Já em casa, Sean descobre que o tal chinês é, na verdade, um escorregadio chefão do crime de Los Angeles, sobre quem a polícia ainda não conseguiu encontrar nenhuma evidência concreta – embora as acusações sejam muitas. Não demora até que ele seja descoberto pelos criminosos e também por um certo agente do FBI de nome Neville Flynn (Jackson). Agora, a testemunha que faltava para colocar Kim atrás das grades precisa ser enviada para LA o quanto antes, para se apresentar diante do tribunal. Sean será escoltado por Flynn na primeira classe de um avião comercial – e, ao descobrir esta movimentação, o mafioso bola um plano mirabolante: embarcar ilegalmente no avião uma caixa com mais de 450 cobras venenosas.
Um mecanismo previamente preparado liberta os bichos no meio do voo, enquanto um feromônio especial colocado no sistema de circulação de ar vai ser responsável por fazer os animaizinhos ficarem irritadiços e prontos para atacar qualquer um que virem pela frente. O resultado são picadas e mordidas em todos os lugares possíveis e imagináveis do corpo humano e um caos total dentro do South Pacific Air 121. Pois é, agora você sacou todo o plano de Kim: se não podemos matar Sean Jones, vamos derrubar o avião da forma mais insuspeita possível. Genial, não? ;)

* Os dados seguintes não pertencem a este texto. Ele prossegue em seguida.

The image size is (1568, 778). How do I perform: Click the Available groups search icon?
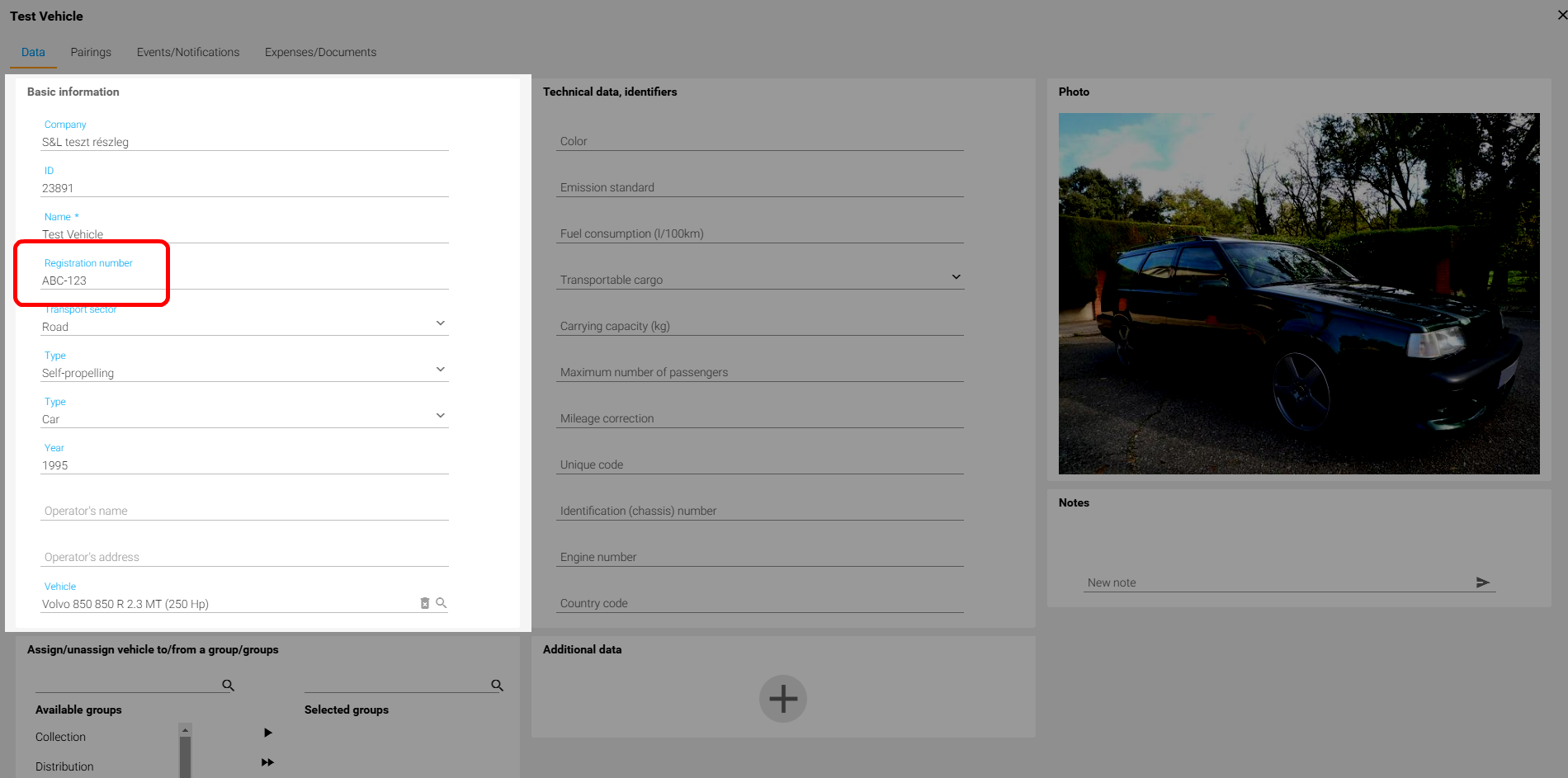tap(229, 685)
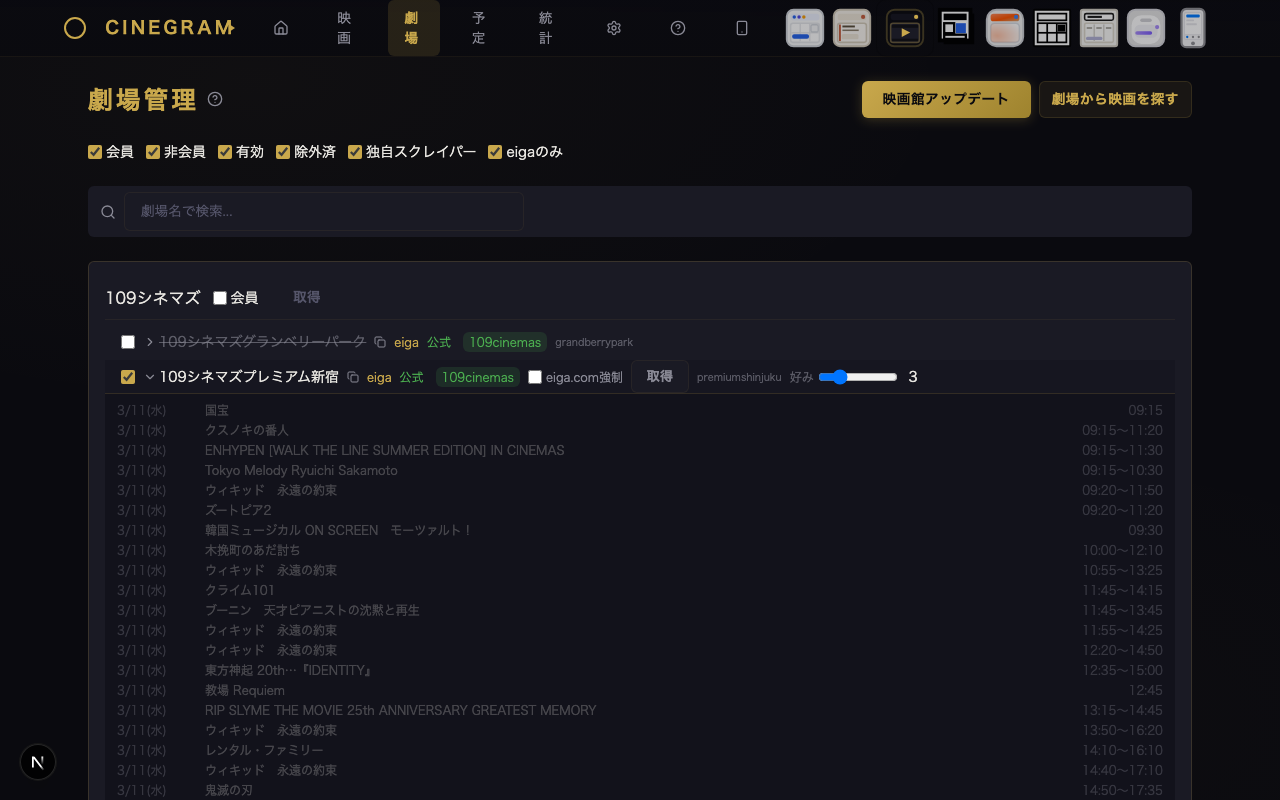Click the 映画館アップデート button
The width and height of the screenshot is (1280, 800).
(x=945, y=99)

O grande ponto de Serpentes a Bordo, no entanto, é que a bilheteria não fez jus ao que a New Line Cinema esperava depois de todo o hype na internet, toda a loucura no painel do filme em plena San Diego Comic-Con, toda a cobertura da imprensa especializada. Vamos nos lembrar mais uma vez: o ano ainda era 2006. Com um orçamento de US$ 33 milhões, o filme fez pouco mais de 1 milhão a mais do que isso dentro dos EUA. Uma performance modesta, que no entanto acabou complementada pelo que rolou globalmente, chegando às cifras totais de US$ 62 milhões. Não é pouco. Mas, definitivamente, estava muito longe daquilo que os executivos do estúdio imaginavam.
“As pessoas estavam esperando um grande blockbuster – e qualquer coisa que fosse menos do que um blockbuster seria chamado de fracasso”, afirma o antigo fã Finkelstein, ouvido pela revista The Atlantic alguns anos depois.

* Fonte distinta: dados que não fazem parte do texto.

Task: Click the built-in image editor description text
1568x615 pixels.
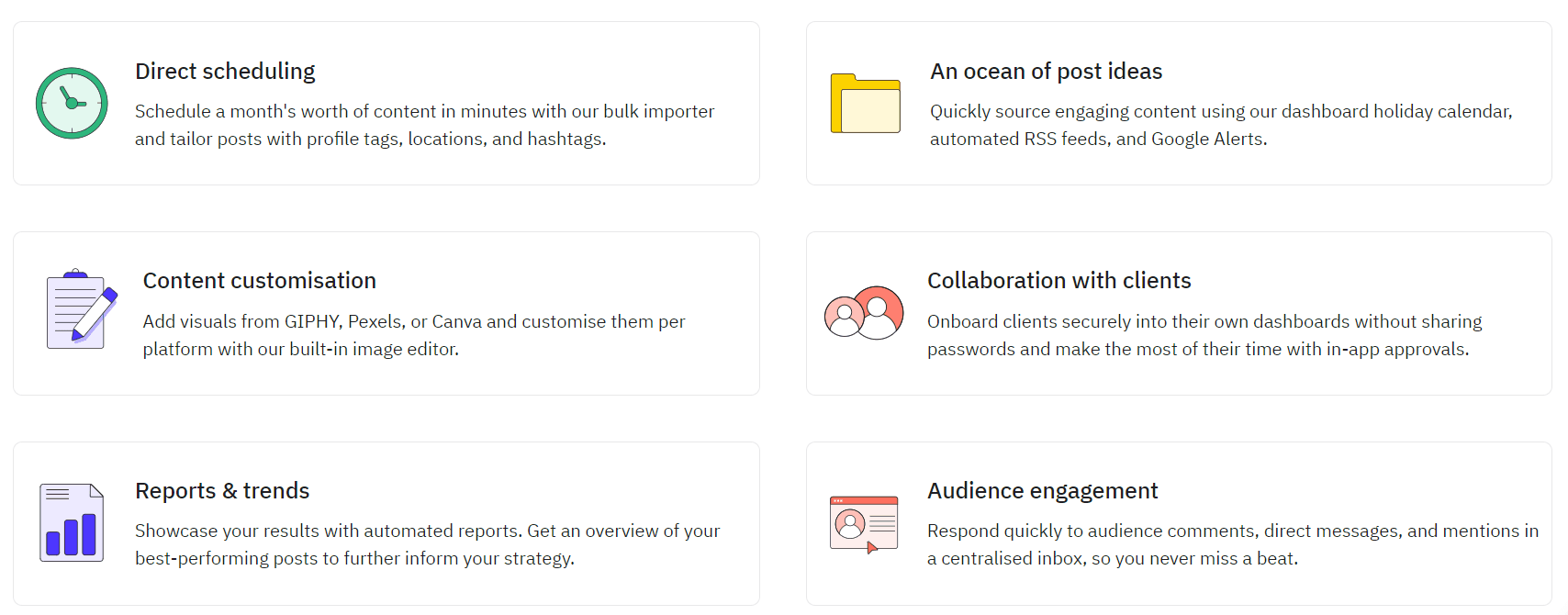Action: [x=301, y=350]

Especialistas do mercado de entretenimento, no entanto, defendem que o problema foi colocar tanta força assim nas mãos dos fãs, reescrevendo o filme para que ficasse EXATAMENTE como eles queriam. Um editorial do Rotten Tomatoes afirma: “Serpentes a Bordo sabe que é um filme estúpido e bobo, mas eis o tamanho de seu autoconhecimento: ele dá ao público o que ele acha que quer de uma maneira tão tediosa que se torna menos um filme cult que vai inspirar fanfictions e mais uma fanfiction por conta própria”. E eis que completa um artigo do Collider: “Ao invés de ouvir o que a internet acha que uma produção deveria ser, Hollywood deveria dar ouvidos às pessoas contratadas para fazer aquele filme”.

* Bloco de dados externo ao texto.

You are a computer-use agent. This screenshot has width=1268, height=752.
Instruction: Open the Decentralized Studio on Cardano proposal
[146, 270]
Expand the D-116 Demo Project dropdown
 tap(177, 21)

Bom, aí nós temos o Zack Snyder para tornar esta discussão um pouco mais complicada, não é mesmo? ;)
De qualquer maneira, Samuel L.Jackson é daqueles que, até hoje, defendem o filme como ficou. “Fodam-se os críticos”, disparou em 2014, quando perguntado a respeito de Serpentes a Bordo durante as entrevistas de divulgação de Capitão América: O Soldado Invernal. “Eu ainda escolho fazer certos filmes porque eles seriam filmes que eu veria quando era moleque”, explica. “Então, quando as pessoas criticam Serpentes a Bordo, eu fico, ‘Foda-se’, sabe? Este é um filme que eu veria quando era moleque, então estou satisfeito de me ver nele”.